В последних числах 1929 года на страницах нашей газеты появилась короткая заметка об открытии на Пречистенке, 20, танцевальной школы знаменитой американской балерины Айседоры Дункан для детей в возрасте от 4 до 10 лет, причем было указано, что при приеме предпочтение будет отдаваться детям рабочих.
Автором заметки был Илья Ильич Шнейдер.
На моей памяти не было человека столь всесторонне осведомленного о проблемах артистического мира первопрестольной.
Он помнил репертуар ее театров за много лет, знал в лицо (с детства) многих актеров, режиссеров и драматургов, бывал в эстрадных заведениях и клубах, чьи названия уже были при его жизни прочно забыты двумя поколениями. Как молодой репортер, он печатался еще в дореволюционном журнале «Рампа и жизнь» – помещал там и заметки о премьерах немногочисленных немых фильмов, о московских шоу комика Макса Линдера… Словом, легенда и герой. Он оставил нам интереснейшие «Записки старого москвича» (Шнейдер родился в Москве в 1891-м и там же закончил свой земной путь в 1980-м) и книгу воспоминаний «Встречи с Есениным».

=======

> _ЗАДАНИЯ_
A. Выпишите из отрывка об Илье Шнейдере дословно всё от «В последних числах» до «артистического мира первопрестольной.».
B. Продолжите отрывок об Илье Шнейдере, начав сразу после его последнего предложения.
Данные, приведённые далее, с отрывком об Илье Шнейдере никак не связаны.

> _РАЗДЕЛ ДАННЫХ_
=======

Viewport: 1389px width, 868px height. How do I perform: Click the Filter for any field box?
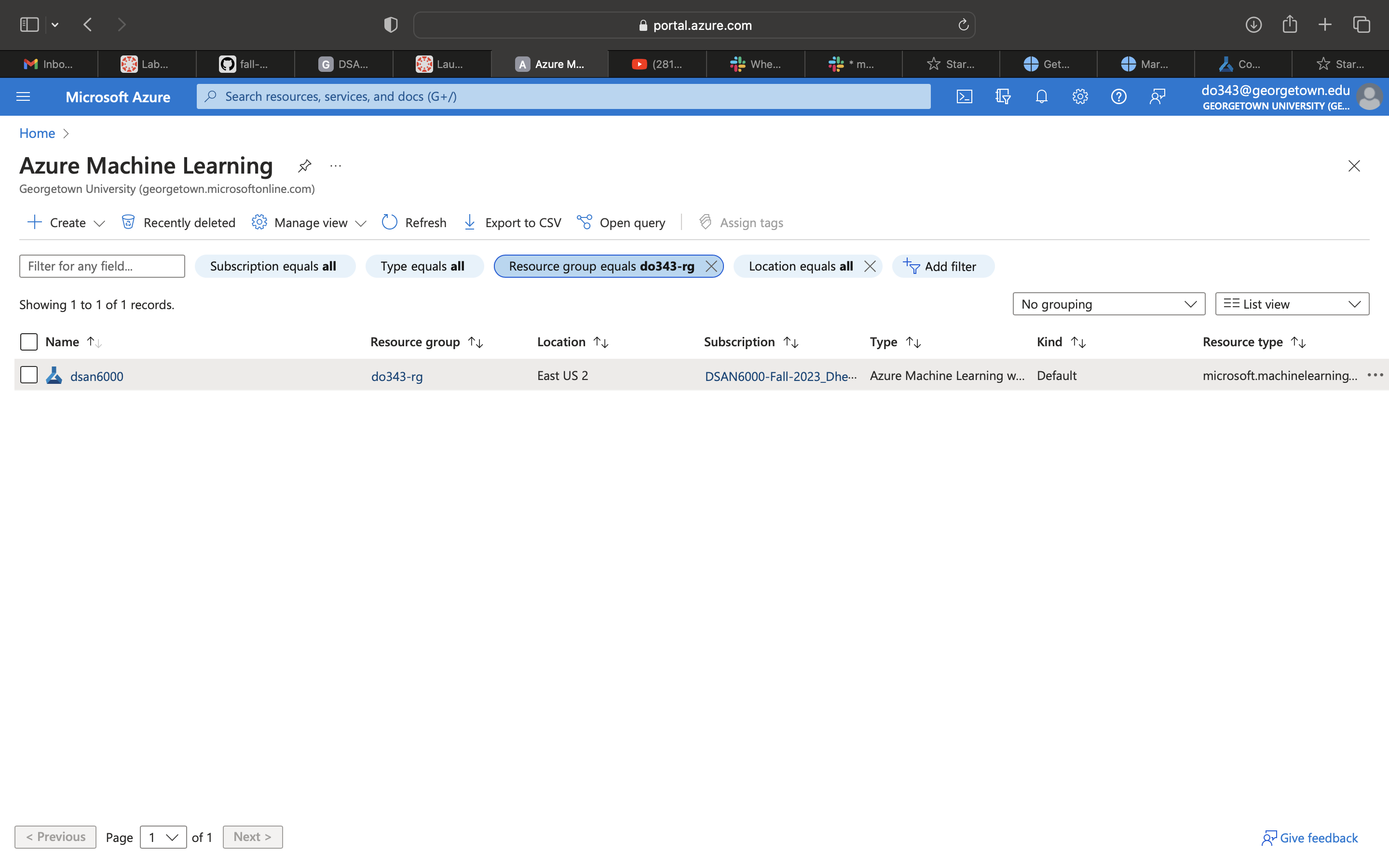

=======

> _ОТВЕТЫ К ЗАДАНИЯМ_
A.
В последних числах 1929 года на страницах нашей газеты появилась короткая заметка об открытии на Пречистенке, 20, танцевальной школы знаменитой американской балерины Айседоры Дункан для детей в возрасте от 4 до 10 лет, причем было указано, что при приеме предпочтение будет отдаваться детям рабочих.
Автором заметки был Илья Ильич Шнейдер.
На моей памяти не было человека столь всесторонне осведомленного о проблемах артистического мира первопрестольной.

B.
Его квартира на Пушечной, 7, была настоящим музеем. Каких только редкостных вещиц, рисунков и книг тут не было! Предметом гордости хозяина был диван, на котором когда-то сидели пришедшие к нему в гости Сергей Есенин и Айседора Дункан.
В одну из моих бесед с ним Илья Ильич и передал мне эту фотографию, где танцовщица-«босоножка» изображена рядом с Николаем Ильичом Подвойским. Неожиданно снимок дал сильный импульс череде поисков, среди результатов которых на последнем этапе оказалась и моя статья в «Московской энциклопедии». С трудом узнавая о деталях тогдашнего пребывания Дункан в Москве, я всегда хотел подробнее выяснить, о чем же она говорила своему собеседнику, известному революционеру Н. И. Подвойскому, главному руководителю физической подготовки молодежи того времени. Какие интересы их связывали?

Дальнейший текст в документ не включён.